Net charge-offs of $0.1 million were recognized during the first quarter, resulting in net charge-offs to average loans of 0.04% compared to net recoveries to average loans of 0.05% for the fourth quarter 2016 and net charge-offs to average loans of 0.03% for the first quarter 2016. The provision for loan losses in the first quarter was $1.0 million compared to $0.3 million for the fourth quarter 2016 and $0.9 million for the first quarter 2016. The increase of $0.8 million, or 304.3%, compared to the linked quarter was due primarily to the strong loan growth experienced in the first quarter and, to a lesser extent, the net recoveries recognized during the fourth quarter 2016.
Capital
During the first quarter, total shareholders’ equity increased $3.5 million, due primarily to net income earned during the quarter and the change in the unrealized gain/loss related to the investment portfolio, partially offset by declared dividends. As of March 31, 2017, the Company’s tier 1 leverage, common equity tier 1, tier 1 and total risk-based capital ratios were 8.41%, 10.88%, 10.88% and 14.16% compared to 8.65%, 11.54%, 11.54% and 15.01% as of December 31, 2016, respectively. The declines in the regulatory capital ratios were due primarily to increases in average and risk-weighted assets resulting from the strong quarterly loan growth. Tangible common equity to tangible assets declined 61 bps during the first quarter to 7.46% due primarily to continued strong balance sheet growth. Tangible book value per share increased to $23.52 as of March 31, 2017 from $23.04 as of December 31, 2016 and $22.93 as of March 31, 2016.

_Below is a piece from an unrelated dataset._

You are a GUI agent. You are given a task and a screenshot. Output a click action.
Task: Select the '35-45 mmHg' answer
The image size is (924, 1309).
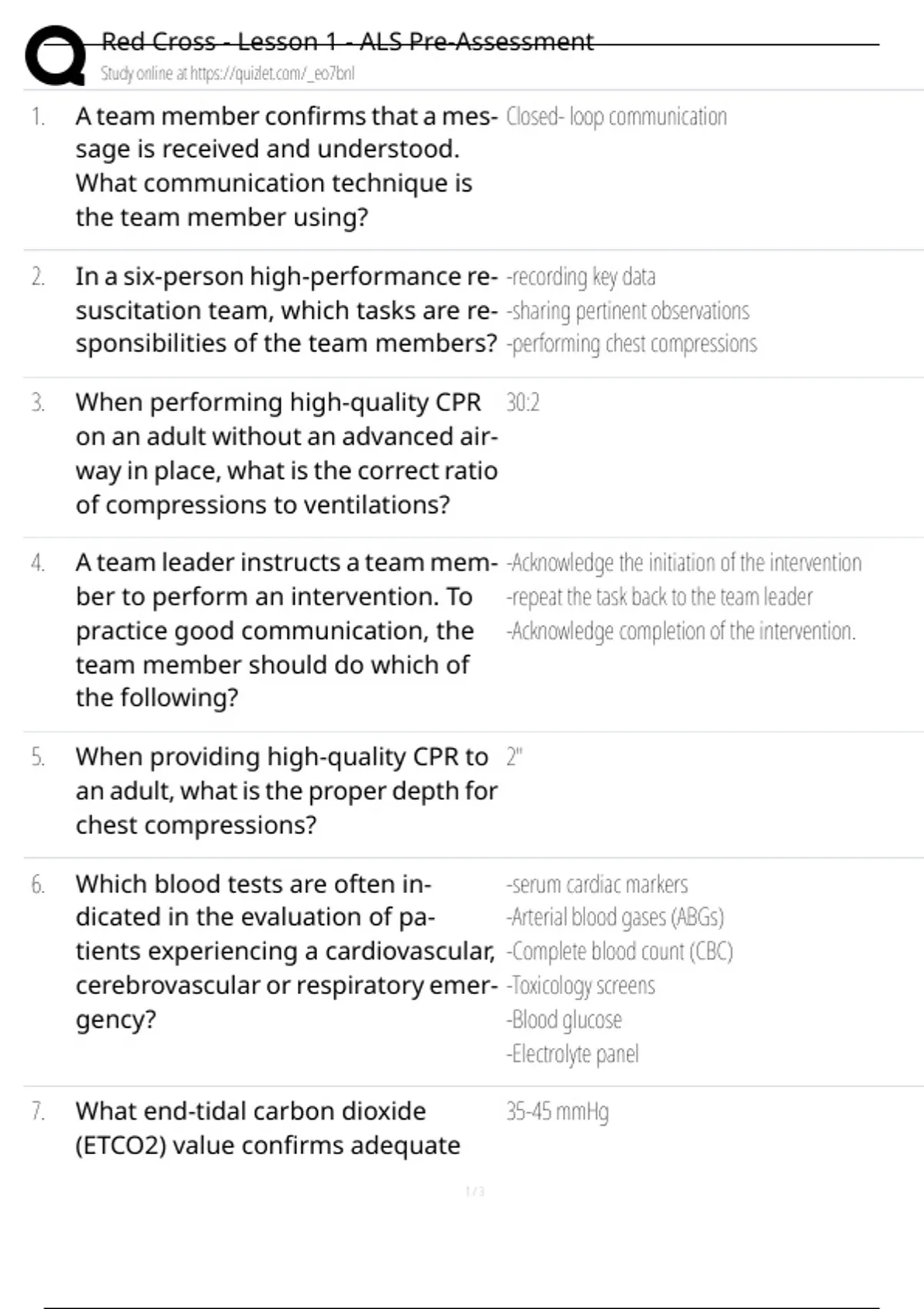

About First Internet Bancorp
First Internet Bancorp is a bank holding company with assets of $2.1 billion as of March 31, 2017. The Company’s subsidiary, First Internet Bank, opened for business in 1999 as an industry pioneer in the branchless delivery of banking services. The Bank now provides consumer and small business deposit, consumer loan, residential mortgage, and specialty finance services nationally as well as commercial real estate loans, commercial and industrial loans and treasury management services in select geographies. First Internet Bancorp’s common stock trades on the NASDAQ Global Select Market under the symbol “INBK” and is a component of the Russell 2000® Index. Additional information about the Company is available at www.firstinternetbancorp.com and additional information about the Bank, including its products and services, is available at www.firstib.com.
Safe Harbor Statement
This press release may contain forward-looking statements with respect to the financial condition, results of operations, plans, objectives, future performance or business of the Company. Forward-looking statements are generally identifiable by the use of words such as “believe,” “expect,” “anticipate,” “plan,” “intend,” “estimate,” “may,” “will,” “would,” “could,” “should” or other similar expressions. Forward-looking statements are not a guarantee of future performance or results, are based on information available at the time the statements are made and involve known and unknown risks, uncertainties and other factors that could cause actual results to differ materially from the information in the forward-looking statements. Factors that may cause such differences include: failures of or interruptions in the communications and information systems on which we rely to conduct our business; failure of our plans to grow our commercial real estate, commercial and industrial, and public finance loan portfolios; competition with national, regional and community financial institutions; the loss of any key members of senior management; fluctuations in interest rates; general economic conditions; risks relating to the regulation of financial institutions; and other factors identified in reports we file with the U.S. Securities and Exchange Commission. All statements in this press release, including forward-looking statements, speak only as of the date they are made, and the Company undertakes no obligation to update any statement in light of new information or future events.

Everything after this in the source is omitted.